These past few chilly days have been the perfect chance to catch up a bit on the literature of Arctic exploration.

Exploring the Kamchatka in the early 1740s, Georg Wilhelm Steller observed murrelets on their breeding cliffs:

At night these birds stand in long rows on the edges of the cliffs, from which in their sleep they often fall into the water, and are in great peril of being caught by Arctic foxes, which commonly lie in wait for them at the base of cliffs. They breed in June; their eggs are green and almost as large as those of a hen; boiled, they harden somewhat, but they have an unpleasant taste; that notwithstanding, the inhabitants of the Kamchatka climb the highest cliffs in search of them, even risking their lives.

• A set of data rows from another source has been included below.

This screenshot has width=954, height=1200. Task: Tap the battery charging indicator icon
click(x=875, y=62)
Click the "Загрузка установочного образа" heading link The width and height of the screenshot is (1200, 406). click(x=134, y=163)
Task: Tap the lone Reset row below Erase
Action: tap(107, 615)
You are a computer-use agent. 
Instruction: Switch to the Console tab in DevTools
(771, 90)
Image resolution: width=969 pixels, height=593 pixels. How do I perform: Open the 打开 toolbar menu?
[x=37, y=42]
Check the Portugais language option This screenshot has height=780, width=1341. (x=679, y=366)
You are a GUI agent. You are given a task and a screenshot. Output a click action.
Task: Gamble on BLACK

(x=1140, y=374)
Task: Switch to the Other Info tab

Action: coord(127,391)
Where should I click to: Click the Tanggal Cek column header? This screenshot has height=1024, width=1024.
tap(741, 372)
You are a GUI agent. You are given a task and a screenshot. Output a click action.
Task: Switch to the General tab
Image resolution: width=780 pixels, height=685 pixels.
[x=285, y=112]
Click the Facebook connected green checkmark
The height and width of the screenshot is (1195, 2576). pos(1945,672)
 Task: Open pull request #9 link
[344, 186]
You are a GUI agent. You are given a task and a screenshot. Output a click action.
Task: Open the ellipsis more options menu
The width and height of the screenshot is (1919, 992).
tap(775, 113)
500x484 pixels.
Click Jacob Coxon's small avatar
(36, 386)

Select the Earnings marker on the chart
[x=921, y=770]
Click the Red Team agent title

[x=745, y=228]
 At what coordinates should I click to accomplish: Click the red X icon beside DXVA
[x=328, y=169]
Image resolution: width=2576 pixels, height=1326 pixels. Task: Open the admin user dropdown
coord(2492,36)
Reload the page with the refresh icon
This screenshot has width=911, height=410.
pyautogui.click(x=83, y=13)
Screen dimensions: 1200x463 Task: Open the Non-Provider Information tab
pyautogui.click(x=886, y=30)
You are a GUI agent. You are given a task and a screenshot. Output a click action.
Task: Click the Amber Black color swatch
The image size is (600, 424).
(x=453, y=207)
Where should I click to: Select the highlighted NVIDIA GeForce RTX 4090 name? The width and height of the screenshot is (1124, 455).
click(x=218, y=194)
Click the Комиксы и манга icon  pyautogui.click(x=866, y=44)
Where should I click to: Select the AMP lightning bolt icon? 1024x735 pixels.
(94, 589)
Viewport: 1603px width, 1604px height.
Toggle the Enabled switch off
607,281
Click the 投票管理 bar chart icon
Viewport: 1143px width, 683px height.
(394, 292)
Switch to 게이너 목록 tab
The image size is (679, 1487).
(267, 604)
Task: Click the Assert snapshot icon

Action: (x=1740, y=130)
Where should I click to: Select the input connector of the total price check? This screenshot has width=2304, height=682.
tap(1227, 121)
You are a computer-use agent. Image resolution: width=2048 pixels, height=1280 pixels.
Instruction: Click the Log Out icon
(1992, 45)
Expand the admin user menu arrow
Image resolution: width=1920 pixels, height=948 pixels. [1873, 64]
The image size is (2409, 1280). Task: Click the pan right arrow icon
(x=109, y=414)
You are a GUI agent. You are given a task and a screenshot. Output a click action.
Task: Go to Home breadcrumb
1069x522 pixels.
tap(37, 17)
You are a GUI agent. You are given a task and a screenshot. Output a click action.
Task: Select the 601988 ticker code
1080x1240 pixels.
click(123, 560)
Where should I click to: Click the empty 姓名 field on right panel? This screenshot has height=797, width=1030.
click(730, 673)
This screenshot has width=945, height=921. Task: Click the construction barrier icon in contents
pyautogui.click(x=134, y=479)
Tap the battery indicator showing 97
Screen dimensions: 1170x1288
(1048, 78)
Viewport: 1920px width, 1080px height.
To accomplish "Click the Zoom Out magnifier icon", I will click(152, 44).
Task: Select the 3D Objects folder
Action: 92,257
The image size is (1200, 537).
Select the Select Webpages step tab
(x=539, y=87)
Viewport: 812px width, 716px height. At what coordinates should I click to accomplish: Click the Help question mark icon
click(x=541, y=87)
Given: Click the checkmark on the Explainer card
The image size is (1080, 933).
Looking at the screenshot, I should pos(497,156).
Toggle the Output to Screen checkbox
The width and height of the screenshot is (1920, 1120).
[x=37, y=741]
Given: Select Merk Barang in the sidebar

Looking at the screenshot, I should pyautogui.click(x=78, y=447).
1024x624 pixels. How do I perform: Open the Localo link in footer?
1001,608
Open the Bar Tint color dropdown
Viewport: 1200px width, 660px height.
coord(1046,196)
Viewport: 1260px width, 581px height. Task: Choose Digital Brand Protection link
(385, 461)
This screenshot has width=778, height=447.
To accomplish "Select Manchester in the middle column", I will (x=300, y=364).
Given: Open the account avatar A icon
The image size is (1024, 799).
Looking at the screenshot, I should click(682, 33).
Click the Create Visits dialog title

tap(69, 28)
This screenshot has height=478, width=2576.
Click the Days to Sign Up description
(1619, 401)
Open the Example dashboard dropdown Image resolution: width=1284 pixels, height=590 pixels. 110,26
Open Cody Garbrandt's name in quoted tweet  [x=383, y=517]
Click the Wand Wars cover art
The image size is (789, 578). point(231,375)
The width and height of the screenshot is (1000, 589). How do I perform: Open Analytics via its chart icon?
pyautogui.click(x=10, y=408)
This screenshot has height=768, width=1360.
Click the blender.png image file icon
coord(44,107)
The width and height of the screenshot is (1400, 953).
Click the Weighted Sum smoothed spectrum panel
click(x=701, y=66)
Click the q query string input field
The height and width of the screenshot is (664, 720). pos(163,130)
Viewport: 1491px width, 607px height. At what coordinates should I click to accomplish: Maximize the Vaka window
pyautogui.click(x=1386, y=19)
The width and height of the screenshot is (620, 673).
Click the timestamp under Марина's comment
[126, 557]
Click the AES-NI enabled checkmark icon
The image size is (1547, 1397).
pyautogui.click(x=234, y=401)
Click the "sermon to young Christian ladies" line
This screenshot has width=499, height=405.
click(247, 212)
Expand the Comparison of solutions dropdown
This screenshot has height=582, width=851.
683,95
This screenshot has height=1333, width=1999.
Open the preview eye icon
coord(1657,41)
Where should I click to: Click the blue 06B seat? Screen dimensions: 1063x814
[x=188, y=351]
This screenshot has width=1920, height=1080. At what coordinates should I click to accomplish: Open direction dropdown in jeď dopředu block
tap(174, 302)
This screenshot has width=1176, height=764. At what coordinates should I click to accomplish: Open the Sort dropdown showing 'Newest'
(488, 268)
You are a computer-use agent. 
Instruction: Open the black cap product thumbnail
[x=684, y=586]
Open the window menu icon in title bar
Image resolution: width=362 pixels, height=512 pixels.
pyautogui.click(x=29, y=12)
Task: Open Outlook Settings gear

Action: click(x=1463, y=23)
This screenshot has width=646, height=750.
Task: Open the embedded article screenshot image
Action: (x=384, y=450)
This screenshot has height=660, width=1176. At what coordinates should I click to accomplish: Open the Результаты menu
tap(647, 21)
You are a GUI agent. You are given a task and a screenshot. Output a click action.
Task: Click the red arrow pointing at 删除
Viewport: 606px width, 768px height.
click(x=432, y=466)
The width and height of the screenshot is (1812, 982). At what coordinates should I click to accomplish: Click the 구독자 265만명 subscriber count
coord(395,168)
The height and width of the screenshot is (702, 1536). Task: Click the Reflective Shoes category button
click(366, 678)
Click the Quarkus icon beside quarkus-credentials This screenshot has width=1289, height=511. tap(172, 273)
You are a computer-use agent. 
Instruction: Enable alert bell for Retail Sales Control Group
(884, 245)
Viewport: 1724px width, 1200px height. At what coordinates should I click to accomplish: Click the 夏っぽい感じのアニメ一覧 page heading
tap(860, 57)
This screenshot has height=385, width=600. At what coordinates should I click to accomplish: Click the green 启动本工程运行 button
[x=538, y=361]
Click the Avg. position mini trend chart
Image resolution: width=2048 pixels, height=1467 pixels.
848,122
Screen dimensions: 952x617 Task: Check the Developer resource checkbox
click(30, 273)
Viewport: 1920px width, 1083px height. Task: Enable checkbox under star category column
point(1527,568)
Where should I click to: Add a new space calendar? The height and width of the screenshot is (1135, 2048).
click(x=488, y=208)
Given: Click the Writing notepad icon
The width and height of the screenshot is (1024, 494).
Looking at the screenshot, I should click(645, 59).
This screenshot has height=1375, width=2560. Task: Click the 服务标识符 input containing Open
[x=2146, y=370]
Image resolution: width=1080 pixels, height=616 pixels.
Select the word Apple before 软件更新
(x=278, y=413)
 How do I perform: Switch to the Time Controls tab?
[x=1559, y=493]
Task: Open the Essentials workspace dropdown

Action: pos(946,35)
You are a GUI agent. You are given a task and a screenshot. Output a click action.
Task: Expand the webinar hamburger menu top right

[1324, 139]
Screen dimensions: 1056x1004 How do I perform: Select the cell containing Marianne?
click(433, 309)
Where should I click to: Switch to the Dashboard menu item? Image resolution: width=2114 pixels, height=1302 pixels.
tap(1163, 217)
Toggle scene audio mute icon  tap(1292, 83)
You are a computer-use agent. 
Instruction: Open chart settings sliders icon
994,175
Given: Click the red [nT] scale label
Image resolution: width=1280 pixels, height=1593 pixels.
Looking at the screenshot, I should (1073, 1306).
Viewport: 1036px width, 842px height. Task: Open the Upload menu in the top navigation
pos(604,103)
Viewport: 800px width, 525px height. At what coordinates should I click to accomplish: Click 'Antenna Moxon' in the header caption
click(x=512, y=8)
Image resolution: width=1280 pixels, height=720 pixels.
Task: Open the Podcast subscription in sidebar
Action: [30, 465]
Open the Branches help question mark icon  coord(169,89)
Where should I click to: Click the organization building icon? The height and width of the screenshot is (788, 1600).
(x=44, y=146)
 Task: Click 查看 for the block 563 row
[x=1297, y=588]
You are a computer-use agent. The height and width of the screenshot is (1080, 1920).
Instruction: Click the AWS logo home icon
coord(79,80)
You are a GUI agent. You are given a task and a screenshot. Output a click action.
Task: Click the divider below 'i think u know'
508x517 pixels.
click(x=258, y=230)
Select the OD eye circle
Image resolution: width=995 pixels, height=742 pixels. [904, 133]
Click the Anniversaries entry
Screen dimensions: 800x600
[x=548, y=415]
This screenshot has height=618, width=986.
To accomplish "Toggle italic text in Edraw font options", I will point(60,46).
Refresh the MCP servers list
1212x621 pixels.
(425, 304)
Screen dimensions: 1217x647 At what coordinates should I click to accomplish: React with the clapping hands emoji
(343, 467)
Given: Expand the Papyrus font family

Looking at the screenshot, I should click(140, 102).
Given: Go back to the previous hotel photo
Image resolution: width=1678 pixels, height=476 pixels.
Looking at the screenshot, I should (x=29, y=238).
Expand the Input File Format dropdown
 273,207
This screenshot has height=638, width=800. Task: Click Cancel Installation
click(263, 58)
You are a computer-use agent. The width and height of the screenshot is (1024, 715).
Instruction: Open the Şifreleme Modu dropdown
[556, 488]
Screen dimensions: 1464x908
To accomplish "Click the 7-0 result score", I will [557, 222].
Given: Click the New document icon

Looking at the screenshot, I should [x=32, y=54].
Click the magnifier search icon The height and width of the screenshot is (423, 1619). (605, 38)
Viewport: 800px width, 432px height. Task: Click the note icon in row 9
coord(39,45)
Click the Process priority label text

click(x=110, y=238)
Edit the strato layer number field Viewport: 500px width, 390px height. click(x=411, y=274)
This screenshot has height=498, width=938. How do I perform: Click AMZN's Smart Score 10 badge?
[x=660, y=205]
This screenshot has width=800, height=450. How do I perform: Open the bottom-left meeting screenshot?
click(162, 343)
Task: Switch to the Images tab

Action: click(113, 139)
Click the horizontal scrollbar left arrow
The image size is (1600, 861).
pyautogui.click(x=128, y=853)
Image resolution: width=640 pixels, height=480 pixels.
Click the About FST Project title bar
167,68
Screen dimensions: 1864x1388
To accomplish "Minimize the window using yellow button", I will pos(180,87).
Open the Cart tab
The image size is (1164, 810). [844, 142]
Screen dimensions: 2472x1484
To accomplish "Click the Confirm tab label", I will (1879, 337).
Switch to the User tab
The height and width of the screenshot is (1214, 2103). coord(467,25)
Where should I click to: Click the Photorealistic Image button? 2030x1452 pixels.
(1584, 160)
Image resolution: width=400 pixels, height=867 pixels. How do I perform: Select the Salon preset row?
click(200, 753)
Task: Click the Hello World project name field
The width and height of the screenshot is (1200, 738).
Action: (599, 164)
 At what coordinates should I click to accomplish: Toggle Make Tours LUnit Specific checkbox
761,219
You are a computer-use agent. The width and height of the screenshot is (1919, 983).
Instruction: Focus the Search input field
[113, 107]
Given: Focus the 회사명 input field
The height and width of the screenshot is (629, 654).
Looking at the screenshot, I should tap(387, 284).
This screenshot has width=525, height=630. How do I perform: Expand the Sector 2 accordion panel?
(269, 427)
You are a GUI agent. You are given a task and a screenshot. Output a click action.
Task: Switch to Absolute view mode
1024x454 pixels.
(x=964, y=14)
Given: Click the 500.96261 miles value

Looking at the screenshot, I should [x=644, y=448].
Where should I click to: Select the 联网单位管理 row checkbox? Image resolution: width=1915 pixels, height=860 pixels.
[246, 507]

The adults, too, were highly sought after:

They capture them with nets, and in the evening with nooses, too, fastened to long, sturdy sticks; and these birds are so stupid and careless that even thought they see birds being taken right next to them, they keep standing still until they too have the noose around their neck.

Steller even preserves the local recipe:

They dig pits in the ground and roast the whole bird there, without plucking it or removing the innards, and when it is sufficiently cooked, they strip off the skin and eat it that way.

And so did Steller and his shipmates.

The meat is tough and sinewy, but … not bad, by the culinary standards of Kamchatka.

Me, I’ve been drinking a lot of hot chocolate and eating a lot of gingerbread.